Yesterday was one of those days where I felt like superwoman. Really, I thought I was rocking it. I bragged about how much I had accomplished to my husband. I bragged about the success of my toddler practically licking his plate clean at dinner on Facebook. I went to bed completely exhausted but super proud of myself. And then I woke up this morning and started cooking the pancakes I had sleepily put together and realized something was not right. The day before, the day where I was owning life, I forgot to put powdered buttermilk into the dry mix I proudly prepared. Which means this morning the tasty, tried and true, never fail pancakes I make each week were really ground oats and water. Nothing like cakes of gruel to usher some humility into your life!
Days like yesterday do not happen often in my life, and I am thankful because clearly I handle them so graciously! While I can take some pride in productivity and rejoice when my fickle offspring actually likes a homemade meal over a packet of mush, those victories do not increase my worthiness. Yesterday I felt worthy of any compliment given to me because I felt I had lived up to them. Today, as toys lay strewn across my living room floor, muddy paw prints cover my kitchen, and every meal has been a small battle lost to a squeezy packet, my worth as a daughter, mother, wife, and human is still the same as it was yesterday. I am beloved, held by God Himself with greater security than I can imagine in every moment on every day.

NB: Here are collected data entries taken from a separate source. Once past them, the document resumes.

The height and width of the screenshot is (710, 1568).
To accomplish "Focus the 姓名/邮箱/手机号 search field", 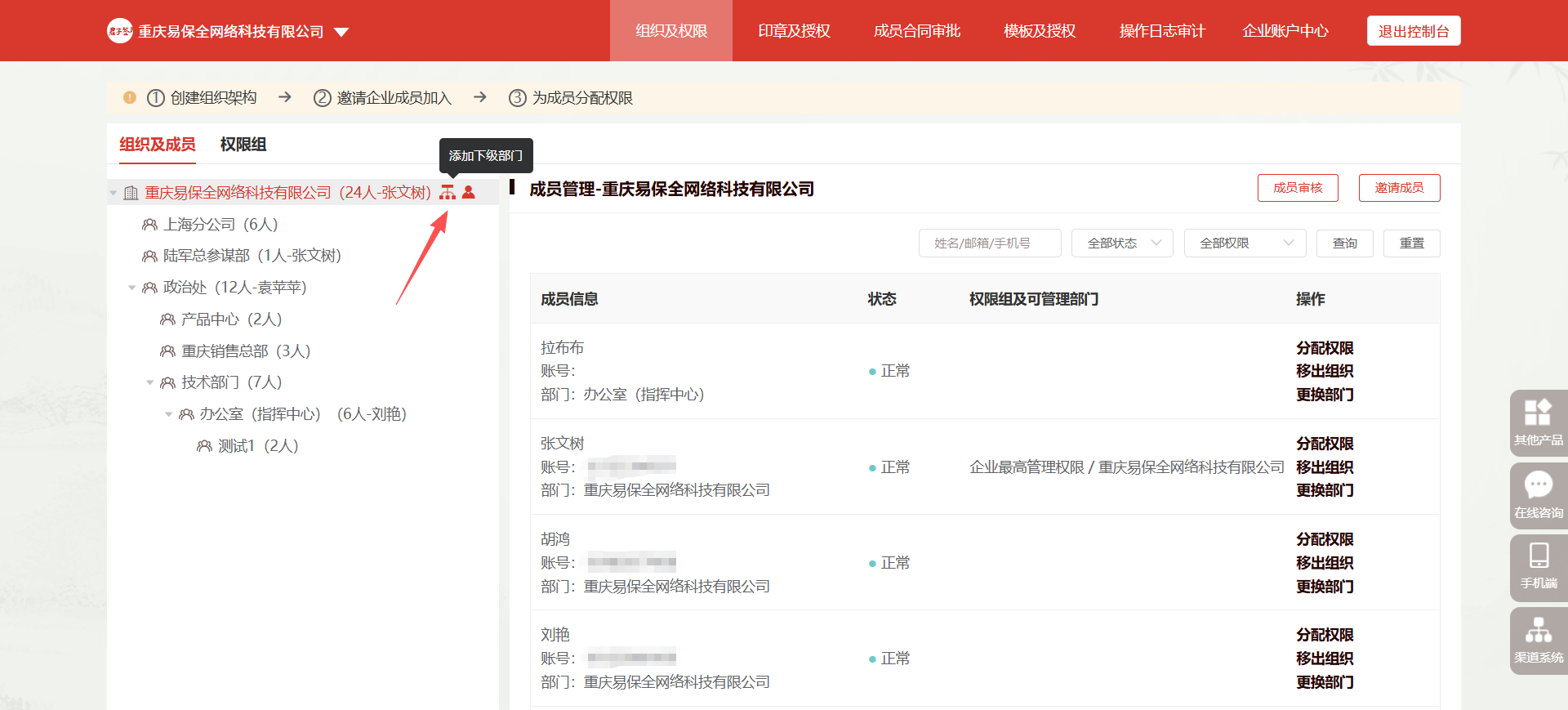I will point(990,243).
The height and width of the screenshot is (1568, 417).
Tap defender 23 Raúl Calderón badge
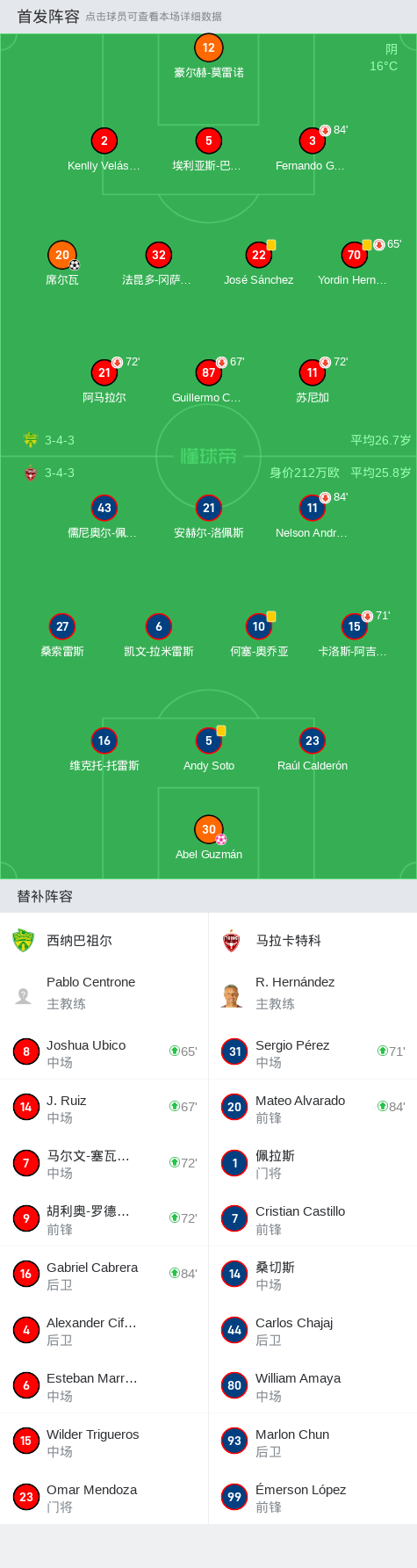tap(312, 741)
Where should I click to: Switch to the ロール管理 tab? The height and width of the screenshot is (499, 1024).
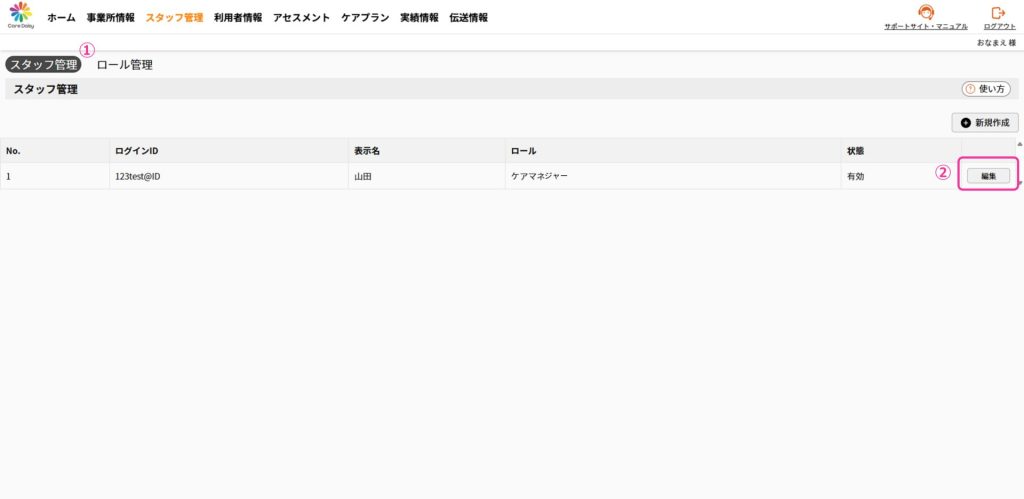click(125, 65)
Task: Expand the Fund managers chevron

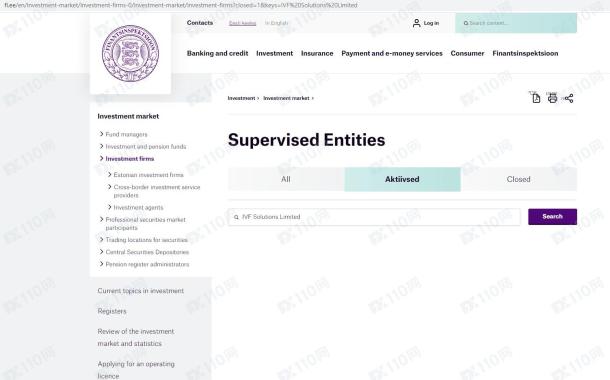Action: point(101,134)
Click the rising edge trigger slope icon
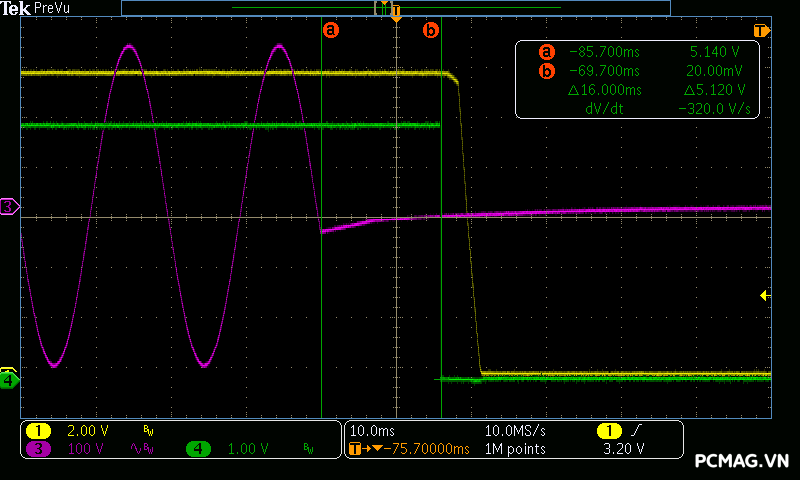Viewport: 800px width, 480px height. (x=637, y=430)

The aforementioned truth is one I struggle to believe and establish my foundation upon. If I am not careful, I will quickly find myself functioning as an agnostic, operating under the belief that God has somehow removed His hands from my life and the responsibility of maintaining this delicate house of cards is now entirely mine. In this mindset, the unimportant things are blown out of proportion, and the important, true things are minimized, increasing my propensity to panic and perform. The antidote to this neurotic trap may be working with two year-olds. You heard me: two year-olds.
The days following this election have been wrought with fear, grief or joy depending, and uncertainty for many across the country. This tends to be true after every election cycle, but the tension seems to have risen a degree or two this time around. I highly doubt I will ever stay up as late as I did on an election night again if the following morning promises a day spent with energetic pint size humans. However, my time with these littles this week has provided vital perspective in the midst of our current state of affairs. The office of the Presidency, the state of the economy, or the loss Clemson suffered from Pittsburg this weekend, has not stopped them from living up their second year of life.

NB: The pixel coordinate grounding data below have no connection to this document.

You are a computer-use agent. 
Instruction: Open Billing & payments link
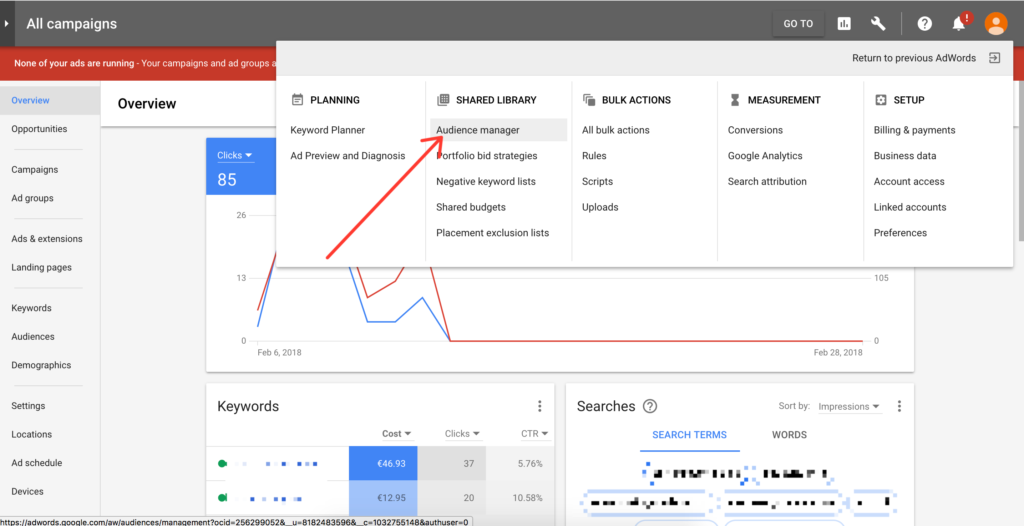pyautogui.click(x=914, y=130)
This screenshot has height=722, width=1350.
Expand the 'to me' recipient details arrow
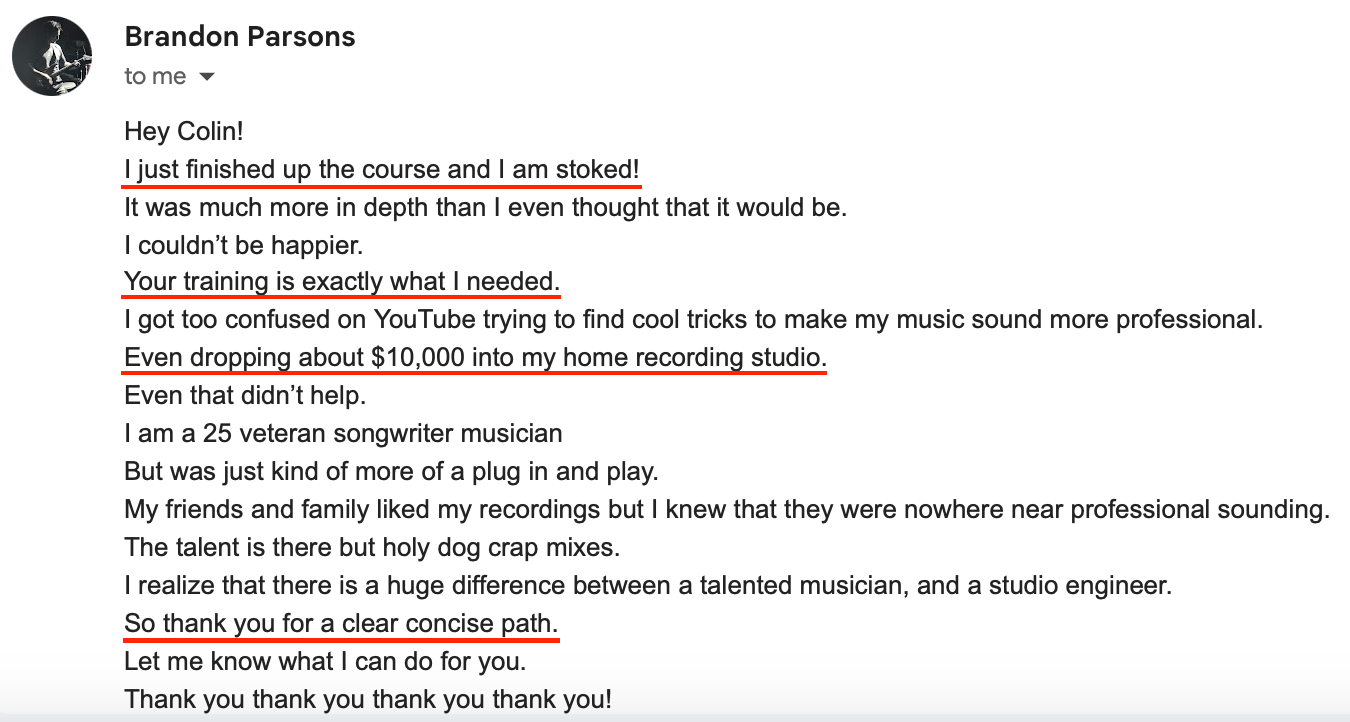207,77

It has not stopped them from playing their hearts out with one another, sharing their beloved dolls, trucks and balls with one another, and courageously extending offers of friendship to others. It has not stopped them from recognizing and meeting the needs of others without hesitation or discrimination. It has not stopped them from expressing themselves freely, emotionally, and without shame when they are feeling and thinking anything and everything. They do not care who you voted for, what neighborhood you live in, or whether or not you look, live, and think differently than they do, they just want to engage with you and have you engage with them. They know who they are, they know that they are loved, and in so very many ways they are the greatest kind of fearless. I believe it is because they know who they are, whose they are, and rest secure in those truths that they can live with bold optimism and precocious courage.
What if this is what Jesus meant when he pointed to the little children and told the crowds that to inherit the kingdom one would have to become like a child? What if the kingdom belongs to little ones such as these because, before they see anything in anyone, they see the Imago Dei? What if the kingdom exists in the fearless love we extend to those around us regardless of who they are, where they come from, and how they worship? What if we stopped worrying so much about what others might think of us, of whether or not our actions may betray an idolatrous allegiance to party, denomination, ethnic or socioeconomic group? What if we shared generously, played joyfully, served willingly, loved fearlessly, and lived abundantly because we hold on to a hope that stands secure for eternity? What if we began to behave more childlike rather than childish in our relationships? What if we began to take Jesus and his words seriously and sought to discover what a life of childlike faith looks like? What if we could take the good day and the not so good days as they come, resting secure in our identity, eyes fixed on the Kingdom?
What if we have much more to learn from our little ones than we have to teach them?